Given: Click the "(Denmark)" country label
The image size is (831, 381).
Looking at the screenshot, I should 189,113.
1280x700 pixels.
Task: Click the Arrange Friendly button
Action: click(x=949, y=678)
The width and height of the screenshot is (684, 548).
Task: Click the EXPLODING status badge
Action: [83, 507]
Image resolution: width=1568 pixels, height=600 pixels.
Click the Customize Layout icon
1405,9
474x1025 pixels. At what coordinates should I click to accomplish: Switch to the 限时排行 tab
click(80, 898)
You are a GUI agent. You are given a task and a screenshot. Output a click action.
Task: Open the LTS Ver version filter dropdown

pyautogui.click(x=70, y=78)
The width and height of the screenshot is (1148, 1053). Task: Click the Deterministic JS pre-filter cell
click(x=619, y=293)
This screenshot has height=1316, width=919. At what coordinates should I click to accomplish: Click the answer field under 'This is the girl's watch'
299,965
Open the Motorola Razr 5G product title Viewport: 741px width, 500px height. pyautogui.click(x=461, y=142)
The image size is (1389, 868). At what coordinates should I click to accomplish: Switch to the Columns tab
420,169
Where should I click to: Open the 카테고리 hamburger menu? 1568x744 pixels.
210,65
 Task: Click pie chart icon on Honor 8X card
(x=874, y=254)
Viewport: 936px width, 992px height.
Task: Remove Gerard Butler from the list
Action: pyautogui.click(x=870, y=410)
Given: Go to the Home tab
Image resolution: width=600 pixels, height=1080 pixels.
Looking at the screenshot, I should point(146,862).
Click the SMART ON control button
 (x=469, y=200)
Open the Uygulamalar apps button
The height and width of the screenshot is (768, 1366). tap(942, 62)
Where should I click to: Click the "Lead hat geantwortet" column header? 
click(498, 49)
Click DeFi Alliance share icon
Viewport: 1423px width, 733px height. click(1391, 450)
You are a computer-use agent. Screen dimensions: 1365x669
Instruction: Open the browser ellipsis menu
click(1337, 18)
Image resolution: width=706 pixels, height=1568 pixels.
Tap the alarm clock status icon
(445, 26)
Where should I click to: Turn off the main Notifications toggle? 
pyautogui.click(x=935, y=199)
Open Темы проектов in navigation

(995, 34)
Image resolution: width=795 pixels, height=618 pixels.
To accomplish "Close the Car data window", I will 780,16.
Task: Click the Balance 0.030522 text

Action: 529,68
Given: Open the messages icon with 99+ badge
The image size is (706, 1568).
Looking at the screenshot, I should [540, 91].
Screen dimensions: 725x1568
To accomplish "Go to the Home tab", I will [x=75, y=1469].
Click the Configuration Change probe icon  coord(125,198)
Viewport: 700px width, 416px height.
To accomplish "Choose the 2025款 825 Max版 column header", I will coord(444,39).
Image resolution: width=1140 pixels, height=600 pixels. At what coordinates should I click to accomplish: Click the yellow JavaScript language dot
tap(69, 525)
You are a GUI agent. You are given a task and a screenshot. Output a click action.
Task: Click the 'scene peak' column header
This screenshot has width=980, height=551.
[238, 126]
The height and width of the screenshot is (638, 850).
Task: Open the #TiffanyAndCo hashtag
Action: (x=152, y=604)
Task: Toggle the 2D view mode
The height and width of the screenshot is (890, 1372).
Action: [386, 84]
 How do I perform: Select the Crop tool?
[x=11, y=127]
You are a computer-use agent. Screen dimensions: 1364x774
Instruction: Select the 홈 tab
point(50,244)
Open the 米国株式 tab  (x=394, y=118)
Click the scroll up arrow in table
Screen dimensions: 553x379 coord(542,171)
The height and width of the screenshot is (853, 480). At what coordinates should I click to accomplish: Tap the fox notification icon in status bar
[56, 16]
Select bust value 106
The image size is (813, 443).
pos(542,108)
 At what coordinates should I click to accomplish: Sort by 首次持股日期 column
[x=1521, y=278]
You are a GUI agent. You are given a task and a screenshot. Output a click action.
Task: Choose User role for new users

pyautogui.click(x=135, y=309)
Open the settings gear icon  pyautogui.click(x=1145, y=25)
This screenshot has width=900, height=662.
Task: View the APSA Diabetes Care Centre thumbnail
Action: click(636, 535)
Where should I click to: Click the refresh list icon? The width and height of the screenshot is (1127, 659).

*WHAT YOU HAVE TO DO:*
Extract every line from the one containing "How do I perform: Select the Crop tool?" through the last line of the data, inclusive, exactly as written.

*ANSWER BELOW:*
 How do I perform: Select the Crop tool?
[x=11, y=127]
You are a computer-use agent. Screen dimensions: 1364x774
Instruction: Select the 홈 tab
point(50,244)
Open the 米国株式 tab  (x=394, y=118)
Click the scroll up arrow in table
Screen dimensions: 553x379 coord(542,171)
The height and width of the screenshot is (853, 480). At what coordinates should I click to accomplish: Tap the fox notification icon in status bar
[56, 16]
Select bust value 106
The image size is (813, 443).
pos(542,108)
 At what coordinates should I click to accomplish: Sort by 首次持股日期 column
[x=1521, y=278]
You are a GUI agent. You are given a task and a screenshot. Output a click action.
Task: Choose User role for new users

pyautogui.click(x=135, y=309)
Open the settings gear icon  pyautogui.click(x=1145, y=25)
This screenshot has width=900, height=662.
Task: View the APSA Diabetes Care Centre thumbnail
Action: click(636, 535)
Where should I click to: Click the refresh list icon? The width and height of the screenshot is (1127, 659).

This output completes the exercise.